They were dubbed “The Redeemed Team” – the 2008 US Olympic Basketball team. For decades, without NBA players, the US dominated Olympic basketball. After the defeat in 2004, new coaches and players were picked, and all were asked to make a three year commitment to the team. The plan was for the team to practice together this time, creating a team rather than a collection of star individuals.
The “lesson”, of course, smacks us on the head. A piece in Slate argues that all this was hype, that the Olympians was just spinning a story to make them appear to be humble, patriotic, and committed to Olympic ideals. Maybe there was some spinning here – or maybe there is truth here as well. Maybe talking about patriotism and team enough takes hold in their behavior. By the accounts that I read (and I am not a sports aficionado), this year’s team played and acted as a team. The outcome was the gold medal in decisive victories.
People have become so cynical that when someone behaves in ways we would like people to behave – and how we would like to behave- we don’t believe it. But to function in the world, we do need to place trust in other people. In our business, we must do this – if employees feel that they aren’t trusted, they will earn that distrust. Checks and balances are one thing – active distrust is another.

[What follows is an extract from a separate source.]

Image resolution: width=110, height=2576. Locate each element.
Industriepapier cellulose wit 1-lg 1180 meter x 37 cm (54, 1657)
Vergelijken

I don’t get hung up about telling employees that they are part of a “team”, that “there is no ‘I’ in ‘team’” and other mantras. I would spend more time with the seemingly little things – thanking people, treating them with respect on a daily basis, talking with them about what is going on with the business and seeking out ideas, and so on. That’s how you build a team. In the case of the basketball team, the coaches had them practice together each summer for three years before the games, breaking down the barriers around the individuals so that they would play well together. Teams can have stars, but they also recognize all of the players.